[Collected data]
-- Opening Marker --

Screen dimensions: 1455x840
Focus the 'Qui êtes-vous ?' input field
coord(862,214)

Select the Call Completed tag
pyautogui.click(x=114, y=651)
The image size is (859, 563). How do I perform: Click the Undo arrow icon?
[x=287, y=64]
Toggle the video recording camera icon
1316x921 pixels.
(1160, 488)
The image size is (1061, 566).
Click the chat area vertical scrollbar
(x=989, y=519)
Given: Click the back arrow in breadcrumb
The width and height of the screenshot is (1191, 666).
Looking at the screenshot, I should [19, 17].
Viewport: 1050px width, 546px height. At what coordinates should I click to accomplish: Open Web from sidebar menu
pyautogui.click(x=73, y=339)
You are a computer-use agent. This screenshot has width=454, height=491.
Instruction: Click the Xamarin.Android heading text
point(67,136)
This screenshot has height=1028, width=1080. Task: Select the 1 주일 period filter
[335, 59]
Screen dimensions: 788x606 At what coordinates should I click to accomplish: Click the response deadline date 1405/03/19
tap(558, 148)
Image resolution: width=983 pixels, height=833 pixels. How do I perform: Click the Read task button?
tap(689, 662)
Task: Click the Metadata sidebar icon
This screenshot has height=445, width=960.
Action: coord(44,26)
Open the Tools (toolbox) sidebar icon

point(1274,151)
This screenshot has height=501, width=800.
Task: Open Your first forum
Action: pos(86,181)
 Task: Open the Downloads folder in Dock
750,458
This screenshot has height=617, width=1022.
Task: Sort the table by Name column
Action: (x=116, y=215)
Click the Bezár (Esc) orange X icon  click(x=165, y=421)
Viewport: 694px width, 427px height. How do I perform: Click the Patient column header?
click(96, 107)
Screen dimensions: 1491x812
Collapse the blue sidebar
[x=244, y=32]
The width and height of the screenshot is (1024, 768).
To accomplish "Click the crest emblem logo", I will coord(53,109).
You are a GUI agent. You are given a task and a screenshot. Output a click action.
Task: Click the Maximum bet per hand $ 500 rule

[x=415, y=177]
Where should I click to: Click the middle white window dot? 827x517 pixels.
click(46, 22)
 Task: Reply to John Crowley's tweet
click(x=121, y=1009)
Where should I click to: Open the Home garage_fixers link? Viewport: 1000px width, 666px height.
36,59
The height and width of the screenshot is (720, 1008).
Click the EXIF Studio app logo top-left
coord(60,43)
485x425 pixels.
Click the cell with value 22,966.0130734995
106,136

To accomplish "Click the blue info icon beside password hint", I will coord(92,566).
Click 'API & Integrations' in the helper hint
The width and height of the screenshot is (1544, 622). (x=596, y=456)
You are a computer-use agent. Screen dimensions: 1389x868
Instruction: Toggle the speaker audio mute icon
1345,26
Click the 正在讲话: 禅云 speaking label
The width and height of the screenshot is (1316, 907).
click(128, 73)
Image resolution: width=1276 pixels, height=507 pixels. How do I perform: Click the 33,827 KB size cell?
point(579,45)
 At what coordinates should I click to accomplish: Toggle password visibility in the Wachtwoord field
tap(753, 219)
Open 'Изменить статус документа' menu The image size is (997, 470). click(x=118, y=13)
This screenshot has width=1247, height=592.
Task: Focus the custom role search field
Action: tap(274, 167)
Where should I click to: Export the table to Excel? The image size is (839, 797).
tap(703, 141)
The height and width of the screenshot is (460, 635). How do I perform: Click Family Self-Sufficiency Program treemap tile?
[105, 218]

-- Closing Marker --

Counting only the lines that include "computer", state how many there are in the entries, and nothing else.

**RESULT BELOW:**
2